WHAT THE EXERCISE ASKS: Write out again the lines from the line with "Open info for" up to and including the line with "Given: Open the Draft:Soyjak.party link", exactly as they stand below, and skip any picture.

Segment Start: DATA EXCERPTS

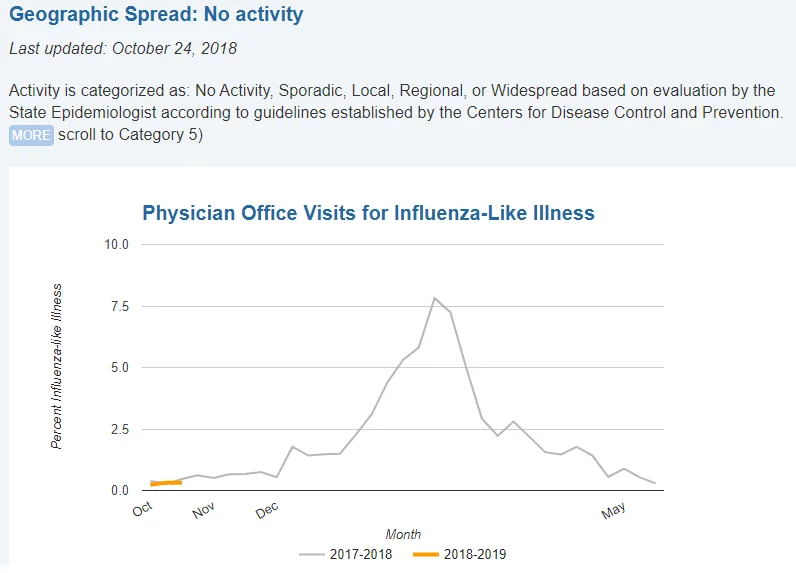This screenshot has width=796, height=573.
Task: Click the orange 2018-2019 data line
Action: tap(166, 483)
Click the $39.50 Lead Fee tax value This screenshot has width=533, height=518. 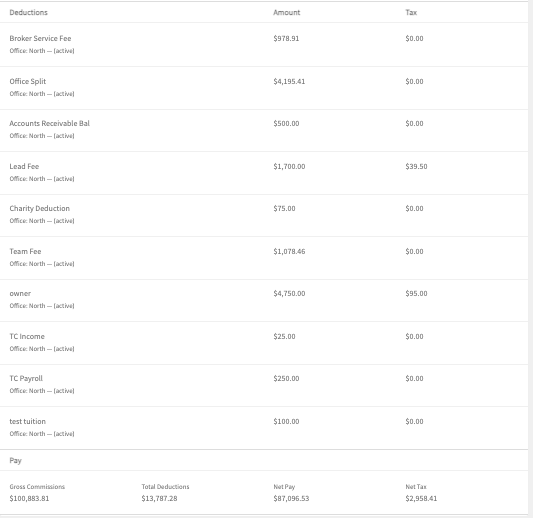tap(416, 167)
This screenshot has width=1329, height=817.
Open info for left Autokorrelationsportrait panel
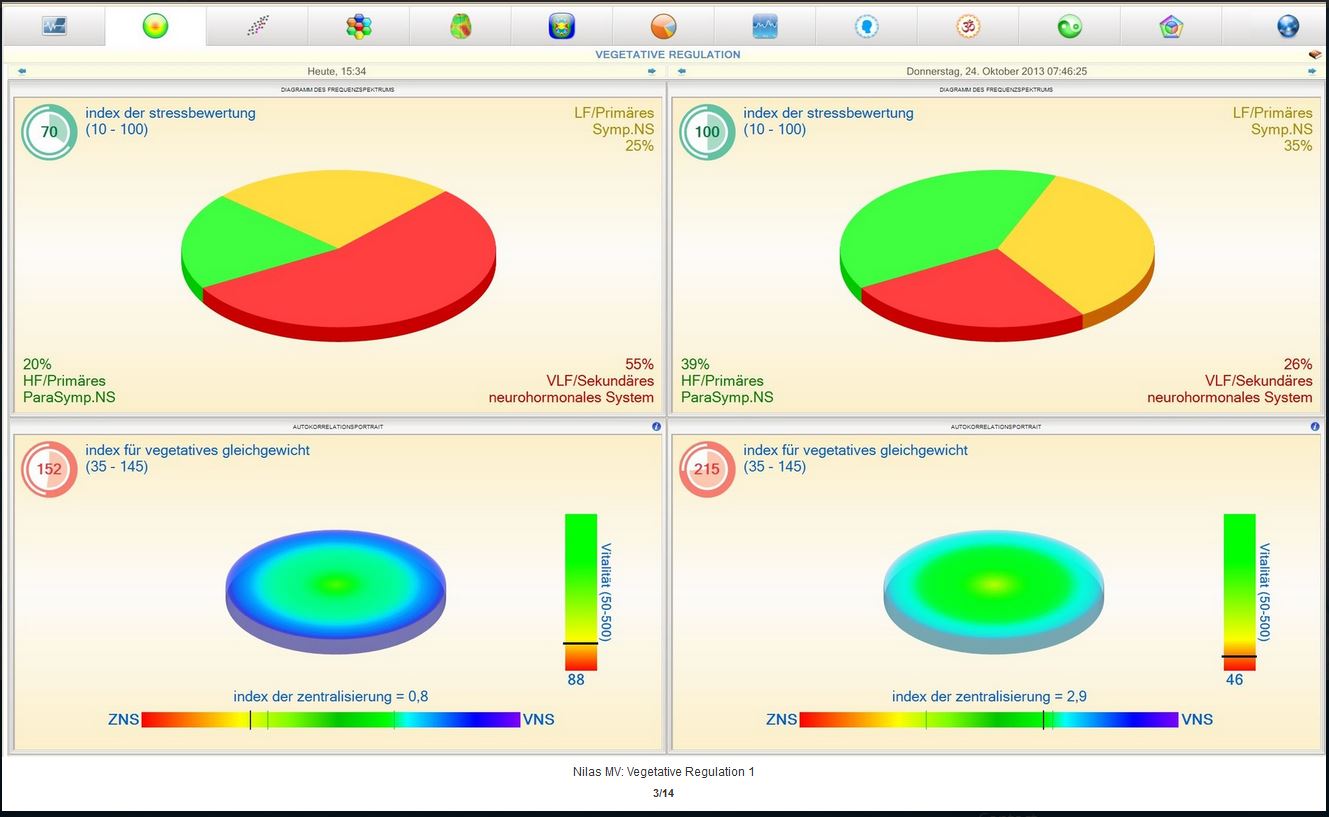(x=656, y=426)
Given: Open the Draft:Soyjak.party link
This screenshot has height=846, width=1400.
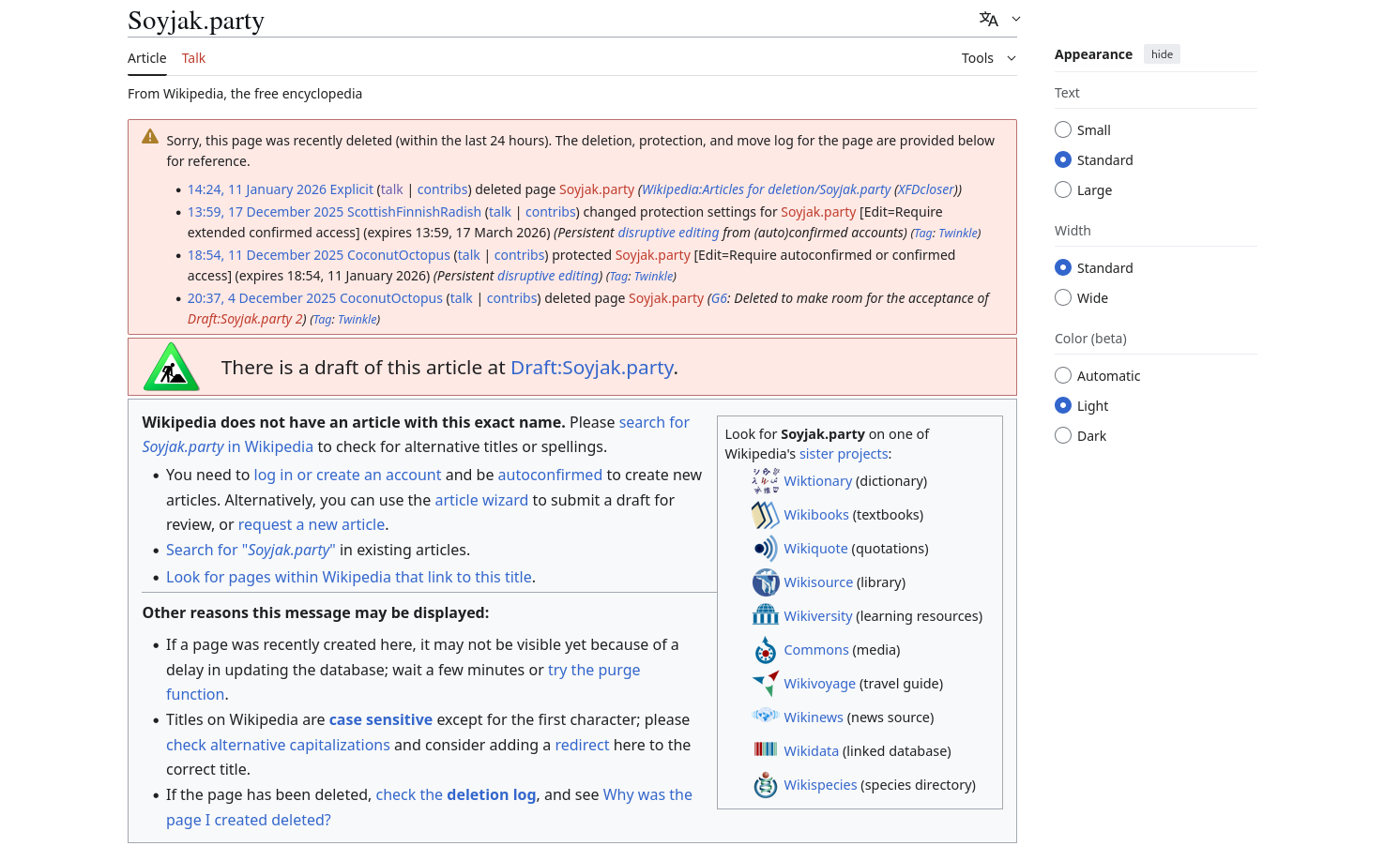Looking at the screenshot, I should [591, 368].
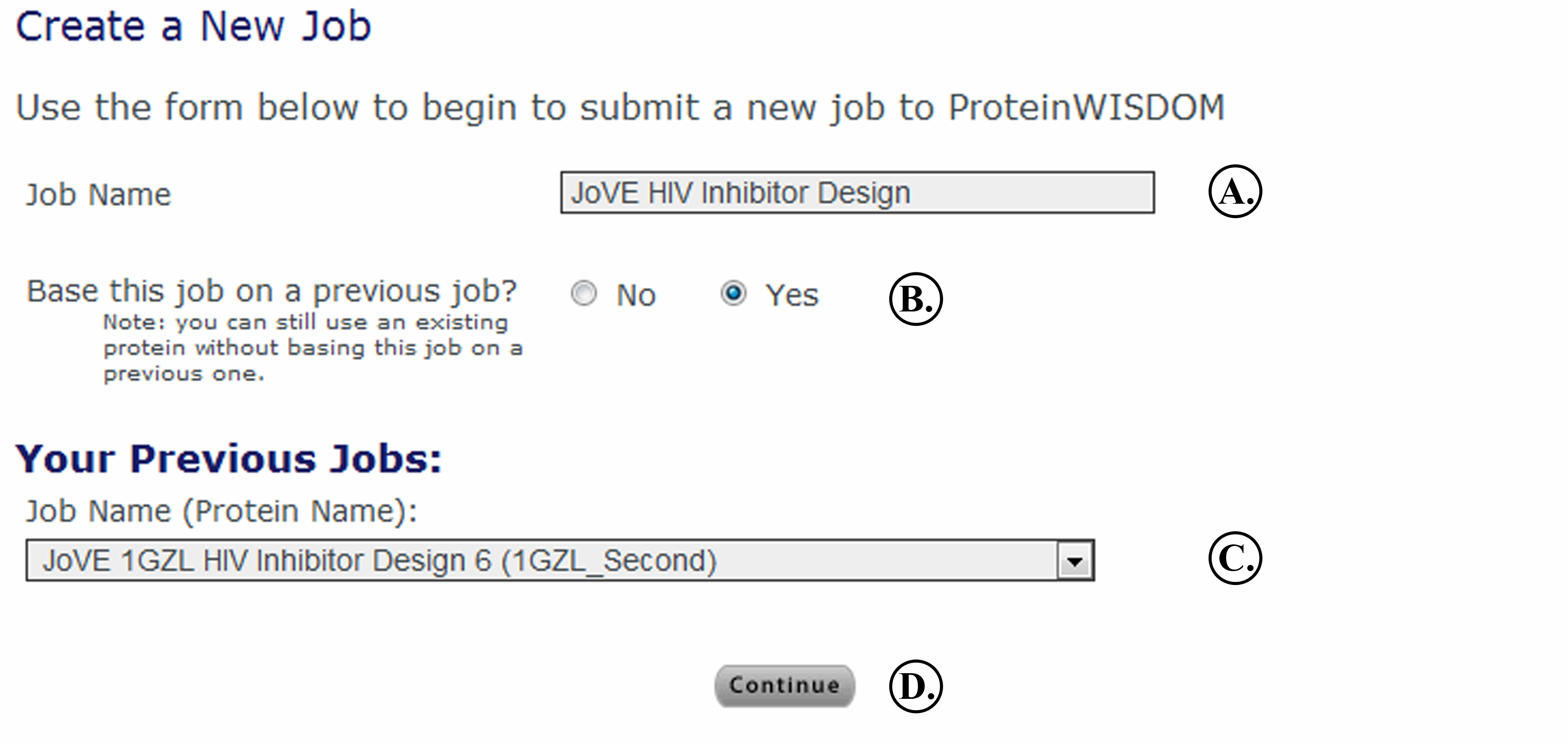Click the "Job Name (Protein Name):" label
The image size is (1568, 744).
(x=222, y=511)
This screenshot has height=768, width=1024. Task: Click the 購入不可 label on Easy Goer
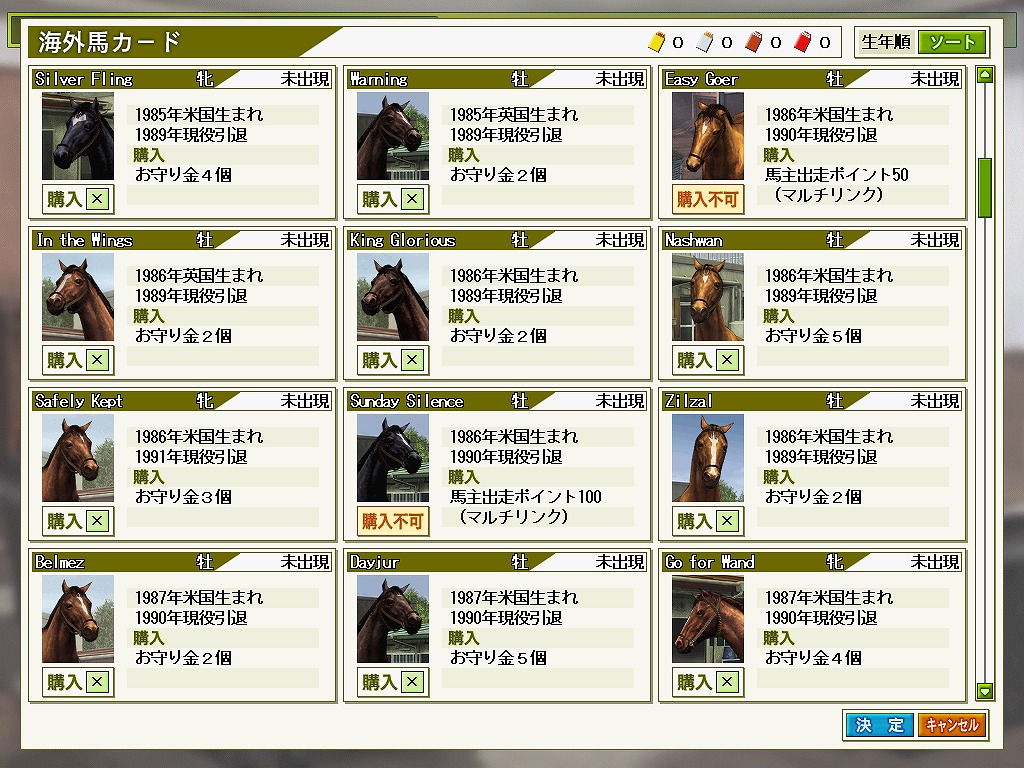(708, 199)
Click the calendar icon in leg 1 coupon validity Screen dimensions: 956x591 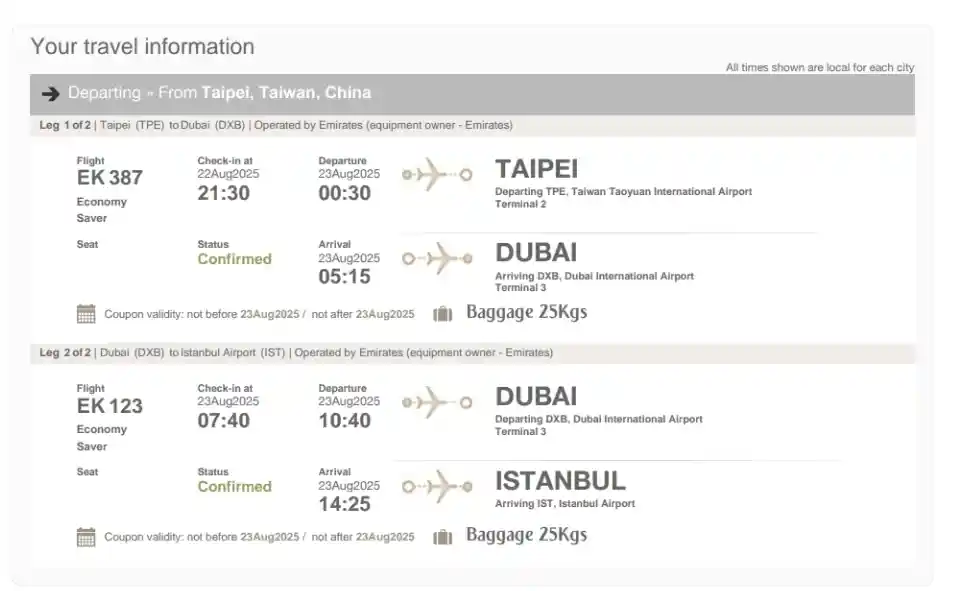(x=86, y=313)
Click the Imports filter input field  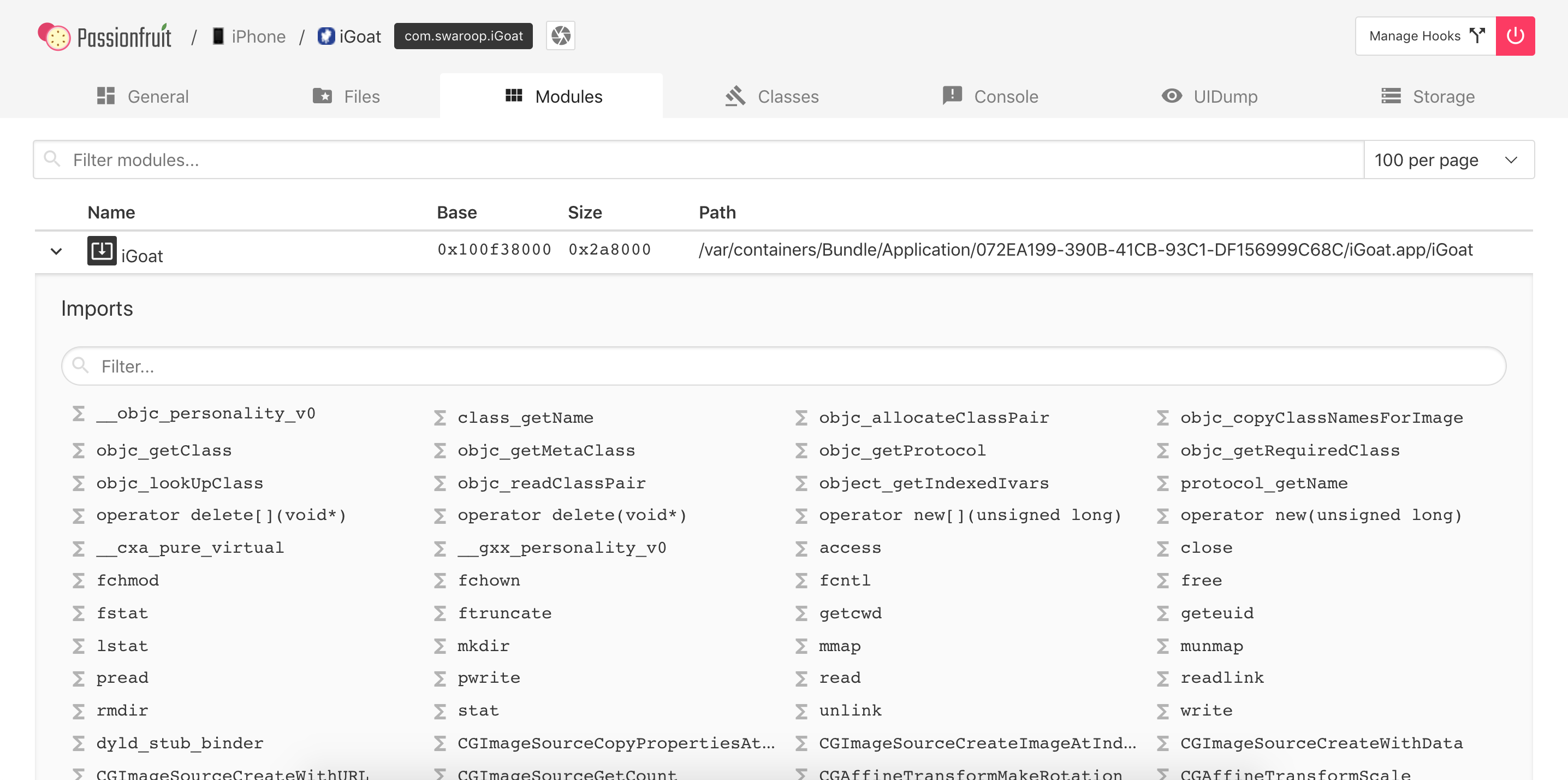[783, 366]
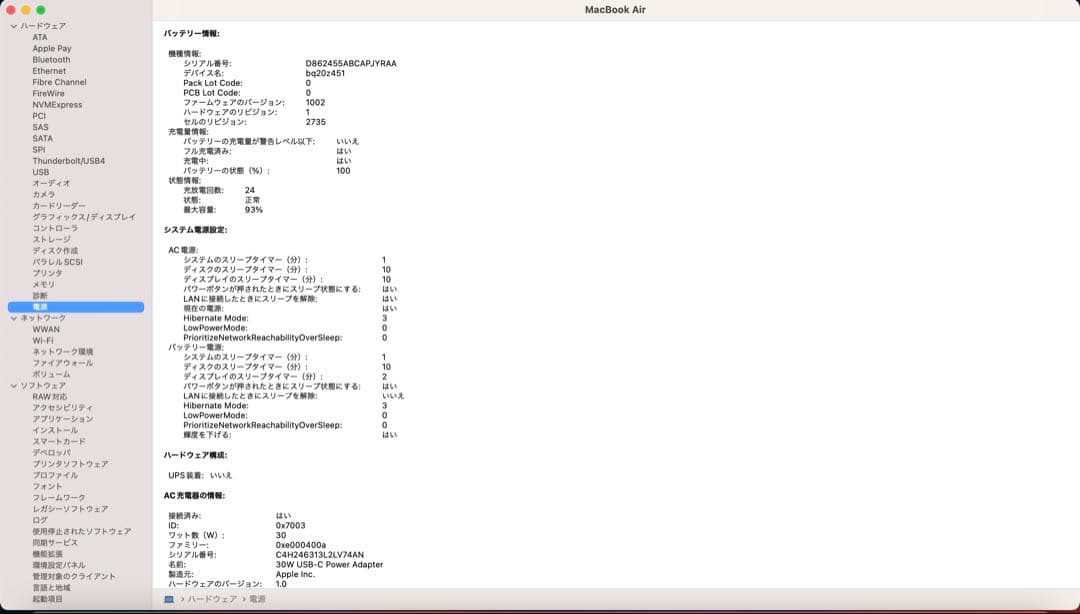Collapse the ソフトウェア section disclosure triangle
The image size is (1080, 614).
(x=14, y=386)
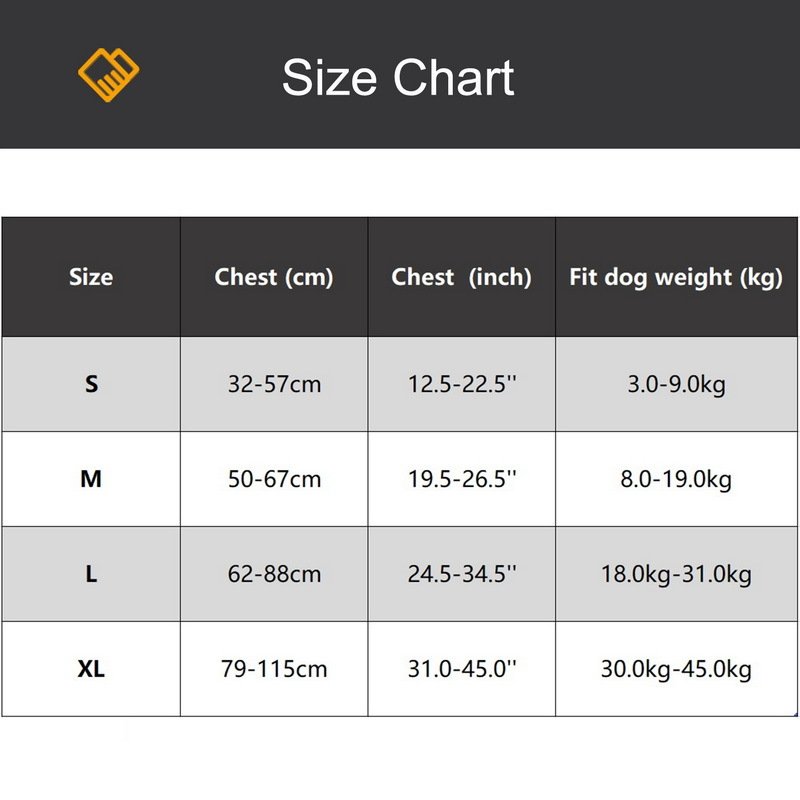This screenshot has width=800, height=800.
Task: Click the 31.0-45.0'' inch cell
Action: [461, 669]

Segment End: DATA EXCERPTS

ANSWER TO THE EXERCISE:
Open info for left Autokorrelationsportrait panel
(x=656, y=426)
Given: Open the Draft:Soyjak.party link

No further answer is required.